Program highlights and clinical development

• Lead program PAZ004 is the first macrocyclic MEK inhibitor advanced into clinical trials, targeting neurofibromatosis type 1 (NF1) and associated neurofibromas.

• Two ongoing clinical trials: a dose-escalation trial in advanced cancer and a phase I-B study in NF1, with data updates expected at ASCO and in the second half of the year.

• Focus on both plexiform and cutaneous neurofibromas, with cutaneous neurofibroma representing a large unmet need as no approved treatments exist.

• Plans to expand into pediatric populations and initiate registrational trials by 2028.

• Additional programs include a schizophrenia candidate (PAZ001) and investigator-led trials in ALS.

Differentiation and pharmacokinetics

• PAS-004 features a macrocyclic structure, offering high selectivity, reduced off-target effects, and improved oral bioavailability.

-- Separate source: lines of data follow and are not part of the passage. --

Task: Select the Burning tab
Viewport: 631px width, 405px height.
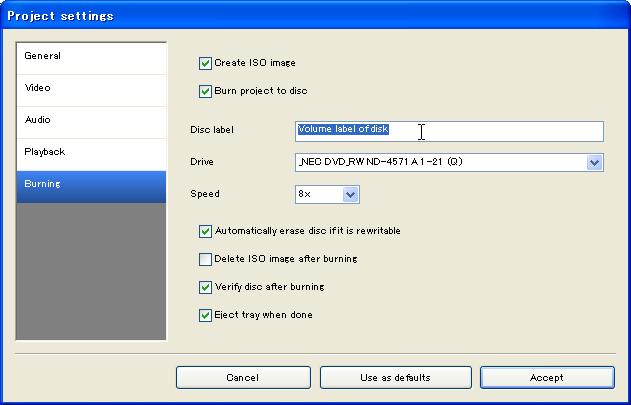Action: pyautogui.click(x=90, y=185)
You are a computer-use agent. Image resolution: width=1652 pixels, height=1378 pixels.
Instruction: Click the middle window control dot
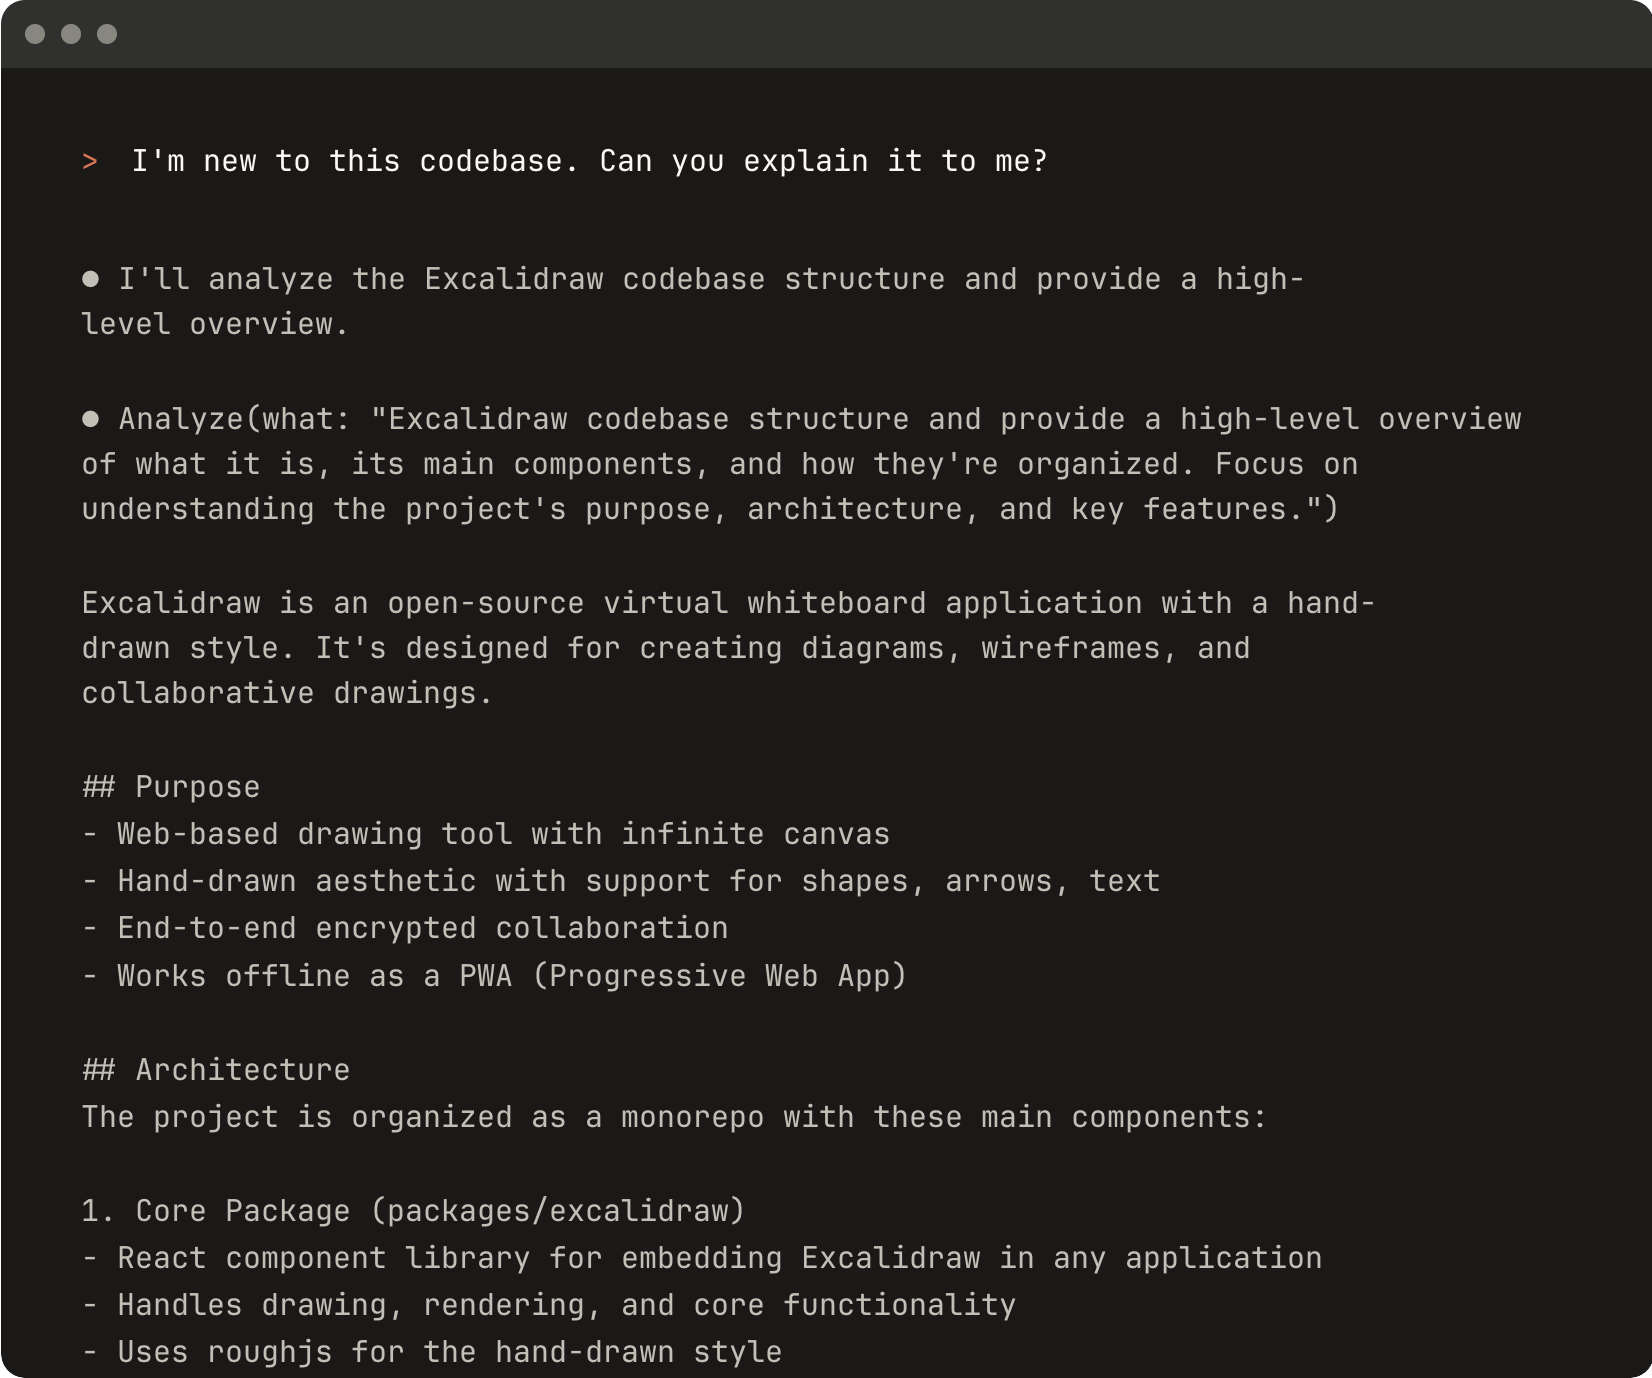71,34
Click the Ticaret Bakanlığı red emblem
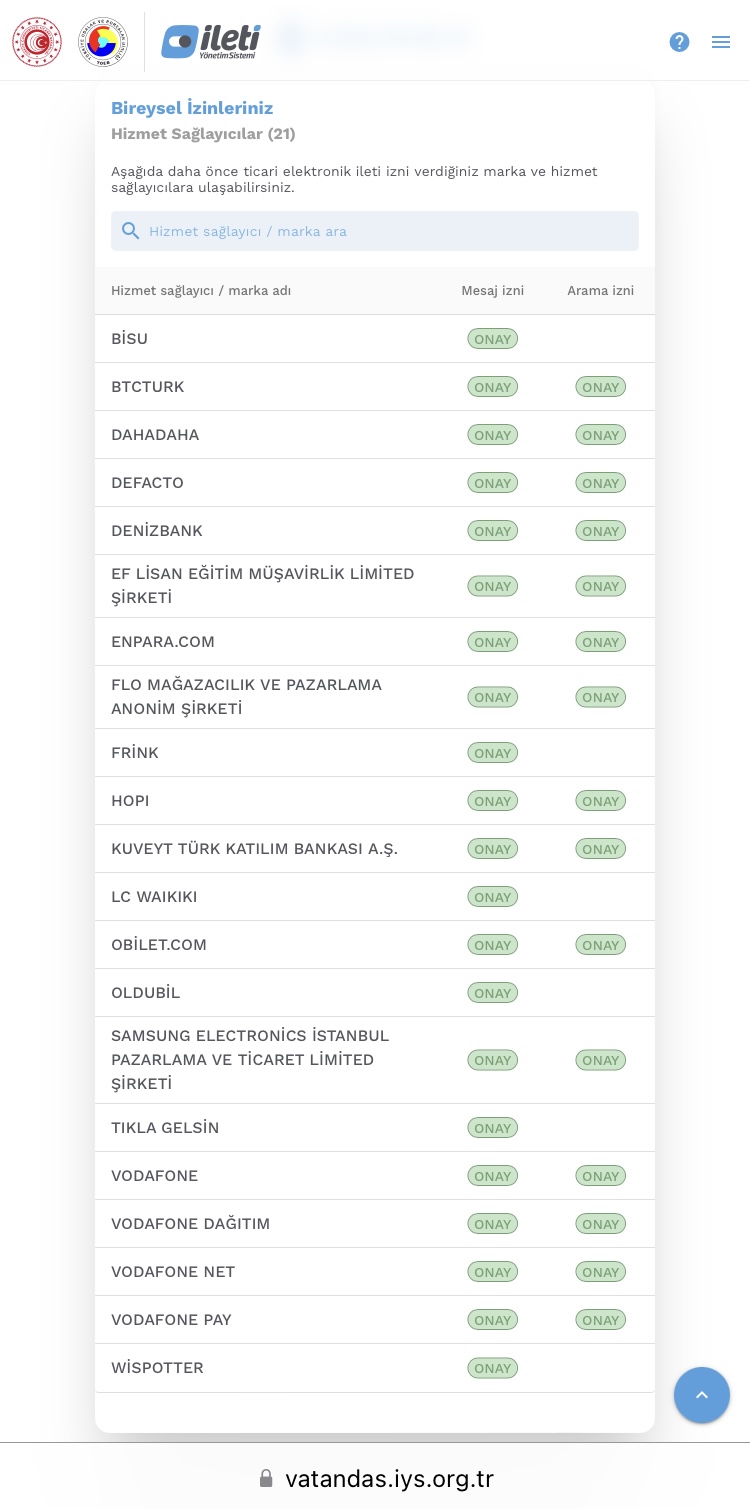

• Demonstrates a long half-life and flat PK profile, maintaining therapeutic levels with a Cmax/Cmin ratio below 2.

• Achieves high drug exposure (AUC), which correlates with treatment response in NF1.

• Less potent than mirdametinib but more potent than selumetinib, with exposures comparable to approved drugs.

• No active metabolites, reducing potential safety concerns seen with other MEK inhibitors.

Safety and efficacy data

• Early clinical data show a favorable safety profile: GI toxicity in less than 20% of patients, single-digit rates for rash, fatigue, and CK increase.

• No grade 3 adverse events, dose discontinuations, or DLTs observed so far; all patients remain on trial.

• Disease control rate of 70% in advanced cancer patients with BRAF mutations, with multiple patients achieving stable disease.

• Safety profile compares favorably to existing MEK inhibitors, which show higher rates of adverse events even at lower doses.

• Once-daily dosing and potential for further safety improvements with food effect studies.